Alice’s psychotic actions were immortalized in “The Song of Dermot and the Earl.” It reads,“Up to seventy Irishmen were taken prisoner and the brave knights had them beheaded. They gave an axe of tempered steel to a servant girl who beheaded them all and threw their bodies over the cliff, for she had lost her lover that day in the battle. The girl who served the Irish thus was called Alice of Abergavenny.”
And so was born the legend of Alice the Vicious.
Interestingly, Alice’s tale got a surprisingly modern twist when Irish doom metal band Mael Mordha released a song entitled, “Bloody Alice of Abergavenny.”
With lyrics like, “A screaming wraith atop a cliff writhing in an orgasm of slaughter. One-by-one seventy men did she despatch with an ever blunting blade of an axe,” and “From what fashion house does your cloth come? All natural fibres I’ll warrant. From the dye, to the cloth, to the thread from the dead,” it’s pretty strong stuff and a fitting tribute to a psychopath. Particularly the verses, “Though he was of the invading force and dispatched by the defenders. As so often is the case in life a woman’s rational is replaced by madness. A screaming atop a cliff, bloodied breasts for all to see. Yet no man looked on her with lust, as her needs fulfilled with a mountain of corpses to her knees.”
Check it out on Spotify if you want some absent background music for that all-important dinner date!

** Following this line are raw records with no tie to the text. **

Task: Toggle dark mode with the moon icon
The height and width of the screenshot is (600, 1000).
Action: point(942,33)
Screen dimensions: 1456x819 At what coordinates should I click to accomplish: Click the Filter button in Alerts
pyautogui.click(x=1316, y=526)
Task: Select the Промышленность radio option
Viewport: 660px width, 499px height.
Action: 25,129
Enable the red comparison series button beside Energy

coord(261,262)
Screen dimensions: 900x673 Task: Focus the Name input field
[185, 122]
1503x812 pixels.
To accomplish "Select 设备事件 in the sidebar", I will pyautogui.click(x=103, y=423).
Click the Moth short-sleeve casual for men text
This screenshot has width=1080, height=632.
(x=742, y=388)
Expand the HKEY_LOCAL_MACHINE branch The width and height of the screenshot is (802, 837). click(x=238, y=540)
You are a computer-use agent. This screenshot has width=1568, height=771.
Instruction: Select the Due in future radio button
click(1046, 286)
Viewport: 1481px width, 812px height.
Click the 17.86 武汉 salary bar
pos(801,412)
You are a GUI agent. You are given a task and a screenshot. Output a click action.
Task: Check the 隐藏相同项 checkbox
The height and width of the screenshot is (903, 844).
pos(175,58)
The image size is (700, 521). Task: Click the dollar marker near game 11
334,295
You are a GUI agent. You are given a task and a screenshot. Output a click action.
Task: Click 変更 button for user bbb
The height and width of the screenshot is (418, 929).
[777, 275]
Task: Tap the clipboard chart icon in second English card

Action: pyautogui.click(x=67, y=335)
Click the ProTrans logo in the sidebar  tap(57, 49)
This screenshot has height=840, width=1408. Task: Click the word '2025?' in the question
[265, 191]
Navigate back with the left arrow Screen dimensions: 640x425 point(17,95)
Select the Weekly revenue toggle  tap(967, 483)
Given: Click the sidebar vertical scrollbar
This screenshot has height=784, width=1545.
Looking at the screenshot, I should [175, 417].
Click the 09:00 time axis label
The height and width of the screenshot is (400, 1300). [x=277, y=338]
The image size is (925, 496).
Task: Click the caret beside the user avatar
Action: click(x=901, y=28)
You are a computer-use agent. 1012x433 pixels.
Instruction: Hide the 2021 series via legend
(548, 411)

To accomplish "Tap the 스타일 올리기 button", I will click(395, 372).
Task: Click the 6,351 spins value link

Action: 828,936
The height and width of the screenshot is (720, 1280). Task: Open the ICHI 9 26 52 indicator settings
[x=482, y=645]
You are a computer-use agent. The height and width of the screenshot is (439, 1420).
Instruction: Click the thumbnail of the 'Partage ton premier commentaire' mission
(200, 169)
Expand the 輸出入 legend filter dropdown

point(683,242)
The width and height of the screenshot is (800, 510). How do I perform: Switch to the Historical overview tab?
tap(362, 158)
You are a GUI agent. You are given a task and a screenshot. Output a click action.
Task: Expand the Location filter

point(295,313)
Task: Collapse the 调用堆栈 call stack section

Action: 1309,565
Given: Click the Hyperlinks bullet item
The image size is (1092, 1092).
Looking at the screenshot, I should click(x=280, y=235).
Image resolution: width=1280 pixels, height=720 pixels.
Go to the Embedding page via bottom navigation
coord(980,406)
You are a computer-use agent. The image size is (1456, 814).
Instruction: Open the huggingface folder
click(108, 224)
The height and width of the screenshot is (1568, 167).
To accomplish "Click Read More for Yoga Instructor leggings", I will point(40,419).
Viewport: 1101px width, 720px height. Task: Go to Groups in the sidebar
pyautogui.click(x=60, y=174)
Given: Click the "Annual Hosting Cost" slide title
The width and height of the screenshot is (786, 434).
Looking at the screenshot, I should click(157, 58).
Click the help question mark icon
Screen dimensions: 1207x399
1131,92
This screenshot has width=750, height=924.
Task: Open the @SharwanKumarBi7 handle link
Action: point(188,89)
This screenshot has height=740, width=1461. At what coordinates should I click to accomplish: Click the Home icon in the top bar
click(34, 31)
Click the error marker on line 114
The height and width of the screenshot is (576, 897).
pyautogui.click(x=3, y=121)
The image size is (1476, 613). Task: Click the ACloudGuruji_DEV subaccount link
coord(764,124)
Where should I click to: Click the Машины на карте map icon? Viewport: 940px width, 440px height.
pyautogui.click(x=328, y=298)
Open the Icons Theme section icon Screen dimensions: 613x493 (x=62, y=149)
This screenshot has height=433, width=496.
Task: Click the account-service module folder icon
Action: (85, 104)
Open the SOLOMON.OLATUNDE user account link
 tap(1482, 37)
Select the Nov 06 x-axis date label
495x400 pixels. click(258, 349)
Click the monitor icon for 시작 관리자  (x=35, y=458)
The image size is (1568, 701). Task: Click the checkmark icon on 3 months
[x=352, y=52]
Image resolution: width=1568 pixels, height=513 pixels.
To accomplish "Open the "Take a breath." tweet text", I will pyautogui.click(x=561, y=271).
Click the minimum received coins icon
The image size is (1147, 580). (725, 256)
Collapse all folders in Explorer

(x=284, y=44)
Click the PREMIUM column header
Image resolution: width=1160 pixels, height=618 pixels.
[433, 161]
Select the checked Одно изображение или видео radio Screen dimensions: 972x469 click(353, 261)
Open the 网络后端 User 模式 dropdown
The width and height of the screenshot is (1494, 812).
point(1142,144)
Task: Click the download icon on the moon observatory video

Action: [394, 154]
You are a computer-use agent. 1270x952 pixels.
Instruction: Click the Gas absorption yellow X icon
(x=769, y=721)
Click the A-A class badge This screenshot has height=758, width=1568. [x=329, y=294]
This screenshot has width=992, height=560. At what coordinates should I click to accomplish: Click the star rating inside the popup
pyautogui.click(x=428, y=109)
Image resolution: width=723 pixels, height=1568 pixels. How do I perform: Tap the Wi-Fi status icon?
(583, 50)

In the aftermath of the carnage committed by her hand, Alice seems to have faded in obscurity. However, local legend has it that if you don’t buy your other half a ridiculous amount of gifts to show your appreciation on Valentine’s Day, a lady with a big axe and the most blood-chilling grin a mortal can encounter this side of hell will step out of the shadows and ask you softly but firmly to be a little bit more romantic.